Ce mercredi soir, la RTBF dévoile le côté «mafieux» du foot belge

La télévision publique présente une enquête approfondie sur les affaires de corruption et de copinage dans le milieu du football belge. Plusieurs révélations sont attendues.

Ce mercredi soir, la RTBF dévoile le côté «mafieux» du foot belge
Dejan Veljkovic, l’une des personnes au centre du docu de la RTBF @BelgaImage

Ce mercredi soir, #Investigation consacrera son nouveau numéro aux sombres coulisses du football belge. Deux journalistes, Thierry Luthers et Patrick Remacle, y présentent le résultat d’un long travail d’enquête de deux ans et demi qui promet d’être détonnant. «C’était l’omerta», constate le premier qui décrit à la RTBF ce qu’il qualifie de «système mafieux». «On a dû insister et voir beaucoup de monde pour réussir à faire quelques interviews». Résultat: une immersion dans «un monde de l’entre-soi» où règne «la loi du silence, beaucoup de mensonges, beaucoup d’argent, pas mal de corruption».

Matchs truqués, championnat acheté

Au menu de ce docu, on trouve notamment des références au footgate (le scandale qui a fait tremblé le foot belge en 2018) mais ce n’est pas tant le cœur du sujet. «C’est plutôt une radioscopie du football belge actuel, émaillé de quelques révélations. L’un dans l’autre, cela dépeint un milieu qui n’est pas joli», confie Thierry Luthers à TéléSambre. «On s’est heurté à un milieu extrêmement opaque, refermé sur lui-même, vivant en autarcie avec uniquement des gens qui se connaissent. Ils travaillent ensemble, font parfois des choses illicites ensemble».

Parmi les principales découvertes des deux journalistes, on trouve une affaire… de montres. À un moment, ils apprennent l’existence de boîtes vides qui devaient en contenir, ce qui a intrigué les enquêteurs. De fil en aiguille, ils découvrent que les fameuses montres (qui valent jusqu’à 250.000 euros) auraient été proposées en cadeau, notamment à un dirigeant de club belge (qui a refusé l’offre) et aux joueurs de Genk, pour influencer les play-off de 2014. La victoire d’Anderlecht cette année-là ne serait pas étrangère à cette affaire. Le nom du donateur: Mogi Bayat, un des agents de footballeurs les plus influents en Belgique. C’est déjà lui qui a été interpellé en 2018 lors du footgate pour de possibles faits d’organisation criminelle, de blanchiment d’argent et de corruption. Une bonne partie du documentaire concerne d’ailleurs l’emprise des frères Bayat sur le foot belge (Mehdi Bayat, ancien président de l’Union belge de football, a quitté précipitamment son poste en juin dernier).
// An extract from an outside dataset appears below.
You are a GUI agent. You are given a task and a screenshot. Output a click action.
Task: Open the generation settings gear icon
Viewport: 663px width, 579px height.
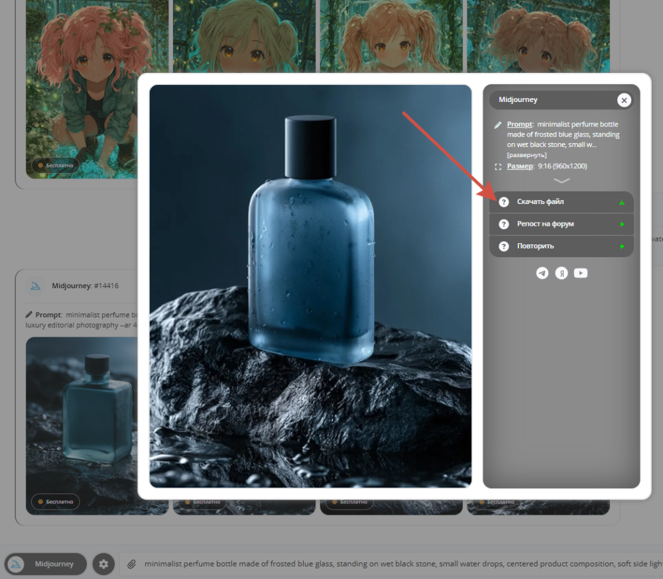[x=103, y=564]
Autre affaire: la proximité entre l’arbitre Sébastien Delférière et l’agent de joueur Dejan Veljkovic. Un accord a notamment été trouvé entre eux pour que Felice Mazzu, l’ancien coach de Charleroi, parte entraîner le Club de Bruges (même si cela n’a pas abouti). En 2017, ce même Veljkovic convainc l’arbitre de se montrer souple avec Anderlecht lors d’un match crucial contre Bruges. «OK, Anderlecht ne perdra pas», répond même Delférière. Ce dernier aurait également participé à la défaite de Gand contre Charleroi la même année, ce qui s’est révélé crucial pour le tableau final de la compétition.

«Je sors de ce milieu écœuré»

A propos de ce système pas très net, Thierry Luthers affirme à La Libre que «l’agent Dejan Veljkovic incarne cela». «Il a exporté son système dans de nombreux clubs… au point que certains dirigeants nous ont dit ‘tout le monde le fait, donc on le fait aussi’. Je pense que le public sortira du docu avec la nausée», dit-il, alors que son collègue journaliste ajoute qu’en Belgique, «l’agent est roi». «Personnellement, je sors de ce milieu écœuré, c’est pire que ce que je pensais», se désole Thierry Luthers.

«Cela va-t-il changer s’il y a des procès et des amendes ? C’est la grande question. Je crains que les agents continuent à profiter de la naïveté et de la cupidité des dirigeants. Et est-ce que les supporters sont touchés par ces affaires? Je m’interroge». Interrogé par l’émission La Tribune, Thierry Luthers affirme que s’il ne dirait pas que le football belge est entièrement pourri, il estime qu’il y a de la matière pour un deuxième documentaire et que la naïveté règne encore sur la réalité du football belge.